📚 node [[taiwanese legal crowdsourcing]]

Article in the [[MIT Tech Review]] that explores a few of the platforms [[Taiwan]] has used to experiment with [[internet]] [[democracy]].

In summary: New tech platforms [[pol.is]], [[vTaiwan]] and Join show promise, but lack the political back-up power required to have real influence. (Offers a counter to the optimism of [[From Globalization to a Planetary Mindset]].)

Further research: [[Palladium]] is a new magazine based on "[[governance]] [[futurism]]" and may hold more insights. [[Audrey Tang]], [[Taiwan]]'s Minister of Technology(?), keeps coming up in these discussions and seems like someone worth investigating.

“The visualization is very, very helpful,” Tang says. “If you show people the face of the crowd, and if you take away the reply button, then people stop wasting time on the divisive statements.”

Quotes

It was late in 2015, and things were at an impasse. Some four years earlier, Taiwan’s finance ministry had decided to legalize online sales of alcohol. To help it shape the new rules, the ministry had kicked off talks with alcohol merchants, e-commerce platforms, and social groups worried that online sales would make it easy for children to buy liquor. But since then they had all been talking past each other. The regulation had gotten nowhere.

That was when a group of government officials and activists decided to take the question to a new online discussion platform called vTaiwan. Starting in early March 2016, about 450 citizens went to vtaiwan.tw, proposed solutions, and voted on them.

vTaiwan relies on a hodgepodge of open-source tools for soliciting proposals, sharing information, and holding polls, but one of the key parts is Pol.is, created by Megill and a couple of friends in Seattle after the events of Occupy Wall Street and the Arab Spring in 2011. On Pol.is, a topic is put up for debate. Anyone who creates an account can post comments on the topic, and can also upvote or downvote other people’s comments.

That may sound much like any other online forum, but two things make Pol.is unusual. The first is that you cannot reply to comments. “If people can propose their ideas and comments but they cannot reply to each other, then it drastically reduces the motivation for trolls to troll,” Tang says.

Record excerpts
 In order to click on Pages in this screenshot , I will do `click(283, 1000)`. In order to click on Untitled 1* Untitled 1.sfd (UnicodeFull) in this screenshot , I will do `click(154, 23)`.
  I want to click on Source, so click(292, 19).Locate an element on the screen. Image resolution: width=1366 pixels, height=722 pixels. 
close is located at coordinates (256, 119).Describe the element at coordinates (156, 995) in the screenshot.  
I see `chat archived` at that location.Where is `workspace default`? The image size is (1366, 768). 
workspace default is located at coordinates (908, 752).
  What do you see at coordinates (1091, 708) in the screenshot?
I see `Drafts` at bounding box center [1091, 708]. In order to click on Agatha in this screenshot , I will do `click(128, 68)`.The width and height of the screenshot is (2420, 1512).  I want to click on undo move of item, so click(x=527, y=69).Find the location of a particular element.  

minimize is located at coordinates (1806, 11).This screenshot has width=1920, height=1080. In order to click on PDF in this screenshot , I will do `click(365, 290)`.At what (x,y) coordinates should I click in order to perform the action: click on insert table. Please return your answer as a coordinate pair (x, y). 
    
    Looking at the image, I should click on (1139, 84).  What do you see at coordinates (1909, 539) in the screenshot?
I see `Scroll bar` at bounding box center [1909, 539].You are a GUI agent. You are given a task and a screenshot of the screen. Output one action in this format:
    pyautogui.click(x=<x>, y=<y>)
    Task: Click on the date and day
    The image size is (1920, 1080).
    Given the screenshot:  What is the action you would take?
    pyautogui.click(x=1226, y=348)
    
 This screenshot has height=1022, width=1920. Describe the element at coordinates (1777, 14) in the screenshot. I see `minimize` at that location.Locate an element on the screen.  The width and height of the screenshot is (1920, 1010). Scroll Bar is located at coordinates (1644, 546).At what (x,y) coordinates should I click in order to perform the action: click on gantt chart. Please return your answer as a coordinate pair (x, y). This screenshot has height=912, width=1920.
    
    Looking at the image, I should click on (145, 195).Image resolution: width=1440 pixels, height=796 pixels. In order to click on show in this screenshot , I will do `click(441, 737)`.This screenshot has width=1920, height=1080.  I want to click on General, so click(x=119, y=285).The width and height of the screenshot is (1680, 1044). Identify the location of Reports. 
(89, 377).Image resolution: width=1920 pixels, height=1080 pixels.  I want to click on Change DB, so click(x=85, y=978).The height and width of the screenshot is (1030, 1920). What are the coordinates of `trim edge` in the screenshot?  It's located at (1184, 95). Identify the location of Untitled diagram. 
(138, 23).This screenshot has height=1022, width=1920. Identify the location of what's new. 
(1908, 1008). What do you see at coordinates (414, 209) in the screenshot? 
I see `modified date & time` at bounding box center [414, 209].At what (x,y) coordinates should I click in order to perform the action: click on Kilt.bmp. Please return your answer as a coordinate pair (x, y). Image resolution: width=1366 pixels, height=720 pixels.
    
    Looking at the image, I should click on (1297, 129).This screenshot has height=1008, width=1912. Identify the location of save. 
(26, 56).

Written request
Could you copy, word for word, the stretch from "Further research: [[Palladium]]" through "someone worth investigating." in the note on Taiwan's online democracy platforms?

Answer to the exercise
Further research: [[Palladium]] is a new magazine based on "[[governance]] [[futurism]]" and may hold more insights. [[Audrey Tang]], [[Taiwan]]'s Minister of Technology(?), keeps coming up in these discussions and seems like someone worth investigating.